One moment, the home team’s up six runs and then, with the crack of the bat, the ball soared over the right field fence and brought three men across home plate.
One pitch.
One hit.
The opposing team cut the lead in half in the bottom of the eighth inning.
Suddenly, despite the previous pitches, hits, scores and outs, I was acutely aware of the possibility of defeat. My team might lose.
Sitting there, listening to the game, I remembered another time, long ago, when I learned the acute sting of potential loss.
I grew up on a farm in central Kentucky. Not a Thoroughbred farm, mind you. Ours was a cattle-corn-tobacco-hay farm with a handful of Quarter Horses thrown in for pleasure and competition. My grandparents gave both my little brother and me heifers one year. I suppose it was a good payment for counting cows during calving season, slinging hay flakes and corn in winter, and checking fences no matter the weather.
One day, I stepped off the bus, checked the mail box, then began the quarter-mile trek down the gravel drive. Just over the cattle guard, I saw my heifer, panting and wild-eyed. When she turned, I saw why. Too early, the protrusion of tiny hooves, a tiny snout, that tiny tongue. I grew up with cows dropping calves. This was anything but normal.
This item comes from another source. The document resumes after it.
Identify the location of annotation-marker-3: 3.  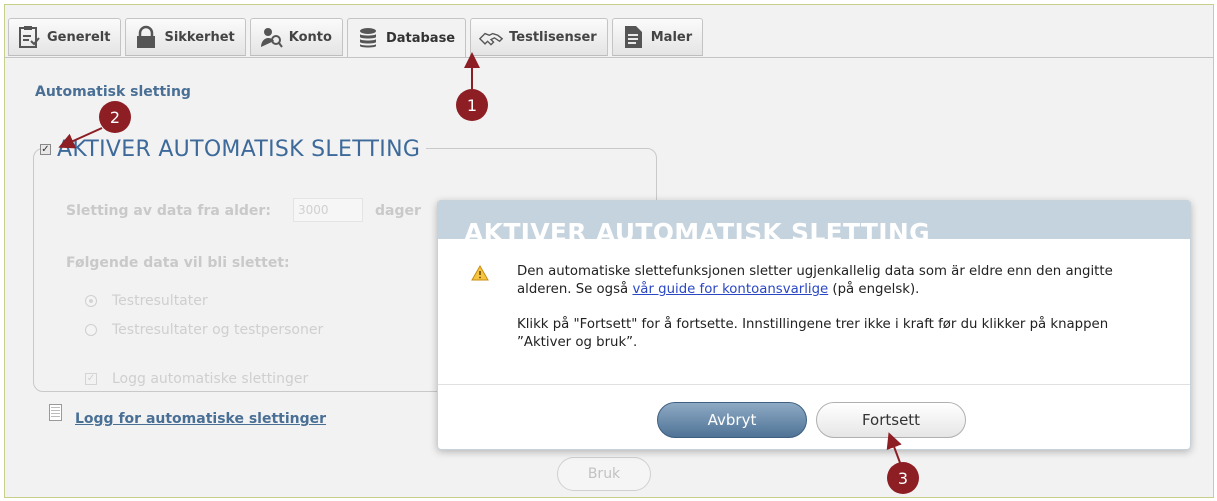
(903, 478).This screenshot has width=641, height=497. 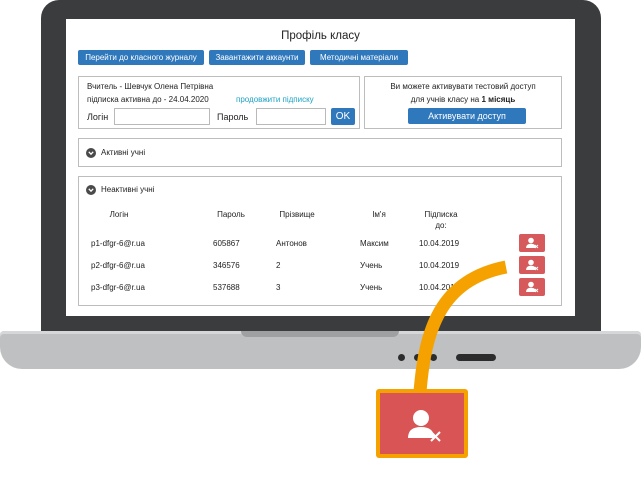 I want to click on user-remove-icon, so click(x=424, y=426).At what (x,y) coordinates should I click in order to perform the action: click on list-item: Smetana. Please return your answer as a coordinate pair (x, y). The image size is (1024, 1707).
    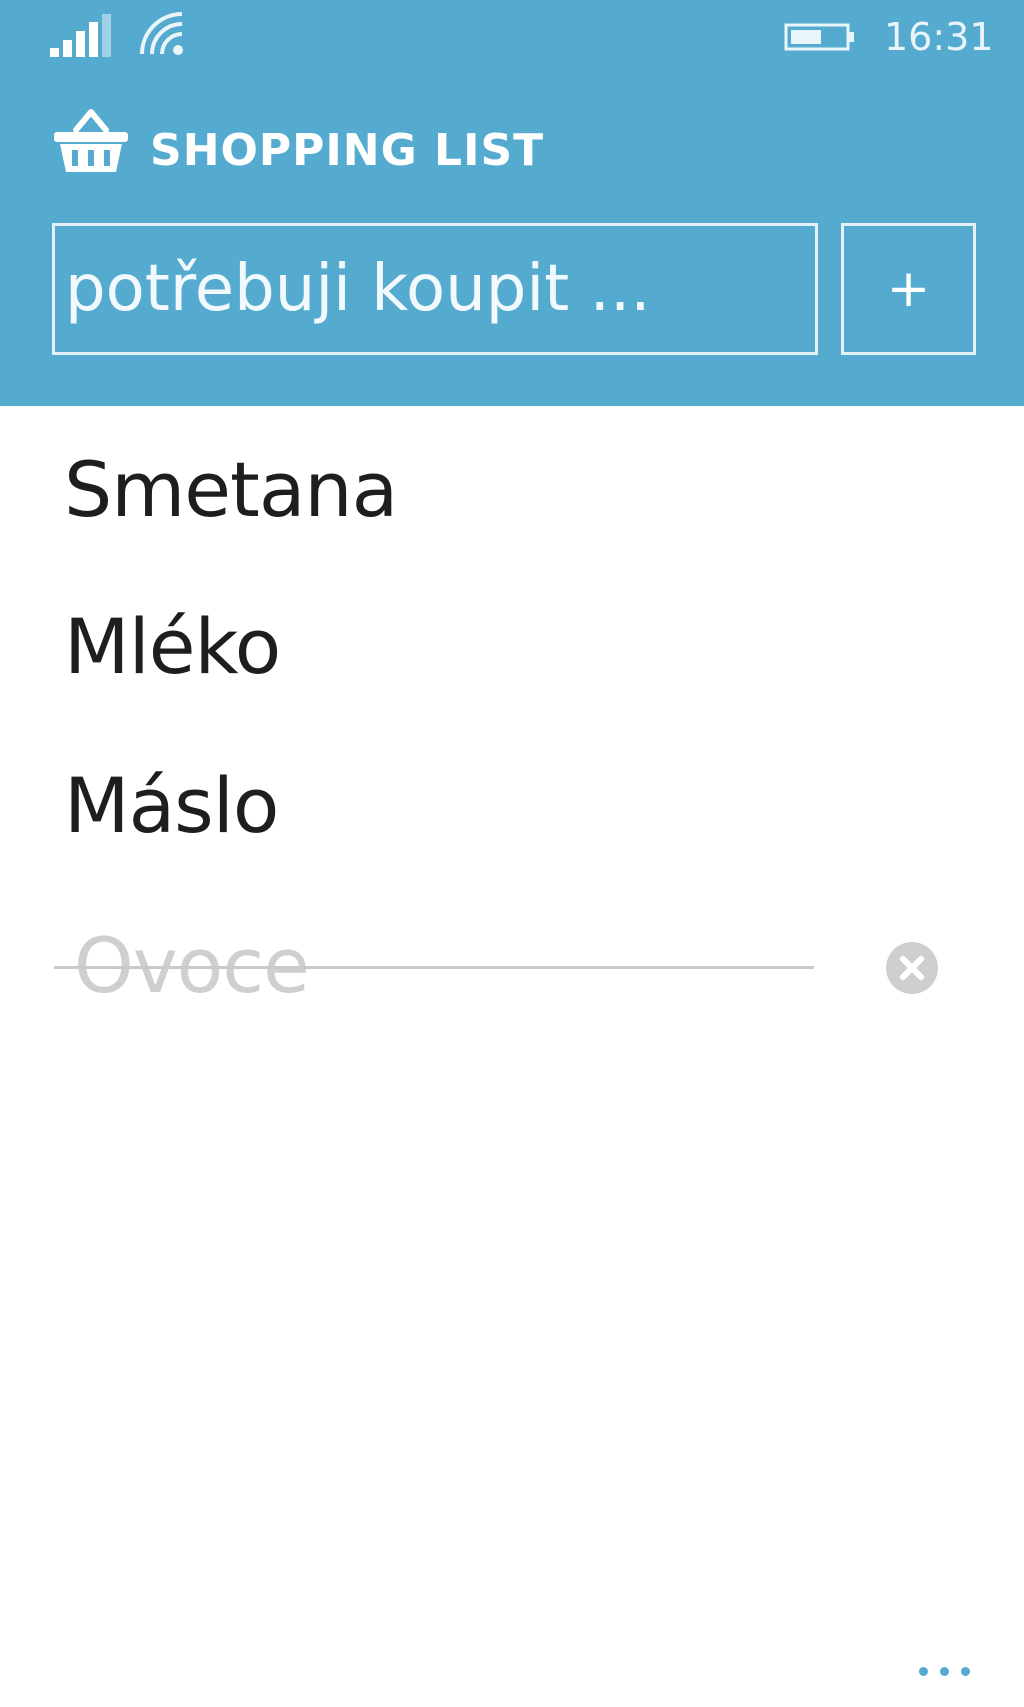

I flung my backpack and the ever-present book to the ground, abandoned the gravel drive to a shortcut through the field. I cared not for the ticks or the sting of thistles I plowed through. I cared for nothing but my heifer and her calf — my calf.
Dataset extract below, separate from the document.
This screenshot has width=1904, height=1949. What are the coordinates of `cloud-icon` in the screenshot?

I prayed as I ran, tears stinging my eyes, “Please God, please God, please God.”
You see, once a heifer gives birth, she is called a cow. A cow is a producer in whose womb is an implicit promise — one day, a calf.
If the cow drops another little female, there is the potential of two producers. Farmers can keep one and sell the other, once weaned; or keep both and grow a herd. If she drops a bull, there is the potential of filling the freezer to feed the family. Either way, the calf is a win. Meat or hope.
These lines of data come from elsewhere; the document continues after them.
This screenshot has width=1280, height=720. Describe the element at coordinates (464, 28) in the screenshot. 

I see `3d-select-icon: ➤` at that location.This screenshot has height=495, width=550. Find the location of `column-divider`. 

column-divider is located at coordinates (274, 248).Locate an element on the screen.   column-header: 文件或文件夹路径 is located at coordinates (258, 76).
Farm kids tend to learn early the facts of life, and the necessity of virtues like patience and perseverance and prayer. There is only one window in the breeding house and when that window closes, we wait an entire year. Breeding season must be successful for length of life that comes at supper tables, and the depth of life that comes in the form of stockyard sales.
That day, Momma heard my screams through the open windows and within the half hour, Grandmother, Momma, Dr. Wall and Daryl had my heifer tied to the chute, her come-too-soon calf pulled from her body. My heifer was all grown up and throwing calves, able to hold promises in her womb. Yet, the reality of that precarious thread that connects life to earth smacked into my brain as I understood the battle was far from over.
Hope dies when calves die, but what dies when the cow dies?
“We still might lose her,” Dr. Wall said. He loosed one of the ropes before he looked me straight in the eye. I looked him straight back.
“We’ll just have to wait and see,” he said.
We waited. We saw.
The miracle of healing is often a mystery. Why it happens to one and not to another. That cow went on over the years to produce many calves — some heifers, some bulls — but all of them alive. Wonderfully slimy and terribly uncoordinated, but alive.
Life — like baseball and calving season — takes time, and there is something to be said about waiting and working and giving. Sometimes, we lose only to wait and work and give some more. There is also something to be said about an attitude of practiced, cautious optimism.
No matter the stats.
No matter the lineup.
No matter the possibility of victory or defeat.
In the stretched-thin moments between alive and not-alive, between pitches and hits and runs and outs, we trust the game, the One who keeps score, and we just keep swinging away.